Goal of the exercise = The required output is the exact run of lines below that opens at the line with "Given: Toggle the Verify Hash checkbox" and closes at the line with "Open the View visualizer for args".
== Records supplied
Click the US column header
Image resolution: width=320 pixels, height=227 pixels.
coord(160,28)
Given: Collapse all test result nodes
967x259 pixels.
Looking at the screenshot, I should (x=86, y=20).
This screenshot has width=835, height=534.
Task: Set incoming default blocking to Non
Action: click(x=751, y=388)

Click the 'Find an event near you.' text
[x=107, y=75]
====
== Records supplied
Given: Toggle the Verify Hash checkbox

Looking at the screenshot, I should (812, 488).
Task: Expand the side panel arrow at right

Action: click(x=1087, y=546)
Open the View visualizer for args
====
Solved problem =
Given: Toggle the Verify Hash checkbox

Looking at the screenshot, I should (812, 488).
Task: Expand the side panel arrow at right

Action: click(x=1087, y=546)
Open the View visualizer for args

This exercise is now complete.